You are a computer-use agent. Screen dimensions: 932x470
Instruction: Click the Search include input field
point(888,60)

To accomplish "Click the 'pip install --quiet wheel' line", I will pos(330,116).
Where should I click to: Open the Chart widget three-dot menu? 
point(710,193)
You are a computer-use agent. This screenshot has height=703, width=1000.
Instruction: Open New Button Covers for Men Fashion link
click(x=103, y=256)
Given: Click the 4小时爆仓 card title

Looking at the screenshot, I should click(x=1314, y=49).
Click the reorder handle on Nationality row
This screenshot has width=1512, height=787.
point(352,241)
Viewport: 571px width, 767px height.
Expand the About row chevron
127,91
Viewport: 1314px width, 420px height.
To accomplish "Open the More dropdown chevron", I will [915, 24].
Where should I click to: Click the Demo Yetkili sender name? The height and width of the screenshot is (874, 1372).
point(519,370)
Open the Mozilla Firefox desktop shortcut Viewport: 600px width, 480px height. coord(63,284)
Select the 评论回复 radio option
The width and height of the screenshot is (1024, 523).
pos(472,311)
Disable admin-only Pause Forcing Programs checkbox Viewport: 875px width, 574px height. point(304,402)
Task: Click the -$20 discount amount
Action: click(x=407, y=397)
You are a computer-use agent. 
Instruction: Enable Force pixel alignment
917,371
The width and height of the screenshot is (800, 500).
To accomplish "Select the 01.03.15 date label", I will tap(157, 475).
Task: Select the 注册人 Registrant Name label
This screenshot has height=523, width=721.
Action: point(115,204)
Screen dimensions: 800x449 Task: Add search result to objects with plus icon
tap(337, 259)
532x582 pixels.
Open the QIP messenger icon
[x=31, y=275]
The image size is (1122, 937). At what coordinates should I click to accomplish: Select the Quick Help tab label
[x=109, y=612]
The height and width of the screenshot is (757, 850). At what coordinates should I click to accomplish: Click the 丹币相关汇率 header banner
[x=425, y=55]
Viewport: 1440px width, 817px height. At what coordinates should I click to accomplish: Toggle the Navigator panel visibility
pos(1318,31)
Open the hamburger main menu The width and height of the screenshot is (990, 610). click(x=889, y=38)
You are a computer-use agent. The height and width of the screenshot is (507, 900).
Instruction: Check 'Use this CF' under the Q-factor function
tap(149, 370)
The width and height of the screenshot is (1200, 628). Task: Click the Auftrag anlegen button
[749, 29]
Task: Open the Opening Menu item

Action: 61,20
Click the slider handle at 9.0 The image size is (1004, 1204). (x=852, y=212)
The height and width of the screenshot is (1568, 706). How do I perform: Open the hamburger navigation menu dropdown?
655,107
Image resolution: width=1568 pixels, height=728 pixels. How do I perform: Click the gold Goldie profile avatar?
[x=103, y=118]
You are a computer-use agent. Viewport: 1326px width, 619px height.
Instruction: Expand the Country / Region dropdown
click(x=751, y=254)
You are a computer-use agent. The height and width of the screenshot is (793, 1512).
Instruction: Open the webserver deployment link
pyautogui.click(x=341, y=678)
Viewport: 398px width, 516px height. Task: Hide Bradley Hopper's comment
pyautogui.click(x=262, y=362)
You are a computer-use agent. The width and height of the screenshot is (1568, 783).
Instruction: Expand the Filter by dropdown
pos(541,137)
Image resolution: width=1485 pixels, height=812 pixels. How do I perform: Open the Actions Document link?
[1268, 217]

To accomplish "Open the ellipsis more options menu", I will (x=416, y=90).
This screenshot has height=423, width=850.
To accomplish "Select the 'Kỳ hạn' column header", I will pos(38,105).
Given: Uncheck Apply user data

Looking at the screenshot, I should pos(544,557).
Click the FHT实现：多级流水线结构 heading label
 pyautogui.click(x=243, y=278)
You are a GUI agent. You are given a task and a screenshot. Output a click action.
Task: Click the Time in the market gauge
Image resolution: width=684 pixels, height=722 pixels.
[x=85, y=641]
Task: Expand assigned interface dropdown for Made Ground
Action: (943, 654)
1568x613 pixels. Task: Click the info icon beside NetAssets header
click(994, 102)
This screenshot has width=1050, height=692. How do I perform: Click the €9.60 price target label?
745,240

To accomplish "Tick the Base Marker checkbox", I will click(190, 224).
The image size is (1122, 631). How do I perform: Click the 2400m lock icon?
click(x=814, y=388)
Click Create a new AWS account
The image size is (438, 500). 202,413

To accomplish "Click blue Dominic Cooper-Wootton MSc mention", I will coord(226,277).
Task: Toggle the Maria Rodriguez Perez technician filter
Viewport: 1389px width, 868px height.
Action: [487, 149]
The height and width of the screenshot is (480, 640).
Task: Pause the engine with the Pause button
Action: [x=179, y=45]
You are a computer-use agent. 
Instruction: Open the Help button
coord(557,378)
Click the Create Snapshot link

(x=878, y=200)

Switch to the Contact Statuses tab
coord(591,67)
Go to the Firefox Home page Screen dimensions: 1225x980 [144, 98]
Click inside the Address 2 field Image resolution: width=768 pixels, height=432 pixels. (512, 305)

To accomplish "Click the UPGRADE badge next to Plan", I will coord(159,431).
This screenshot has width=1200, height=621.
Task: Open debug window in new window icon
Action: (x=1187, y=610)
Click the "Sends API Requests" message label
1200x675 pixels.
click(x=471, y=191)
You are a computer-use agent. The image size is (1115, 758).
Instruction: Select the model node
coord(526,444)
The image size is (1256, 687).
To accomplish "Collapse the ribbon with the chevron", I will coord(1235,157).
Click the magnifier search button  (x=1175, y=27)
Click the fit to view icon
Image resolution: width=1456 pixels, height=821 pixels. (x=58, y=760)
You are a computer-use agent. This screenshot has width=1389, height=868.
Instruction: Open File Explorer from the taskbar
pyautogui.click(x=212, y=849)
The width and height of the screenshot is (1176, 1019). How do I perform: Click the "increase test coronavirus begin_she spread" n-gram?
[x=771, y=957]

- **Your objective**
Please report how many lines in the listing above contain the word "Firefox", and give nothing but the number.

- **Answer for this exercise**
2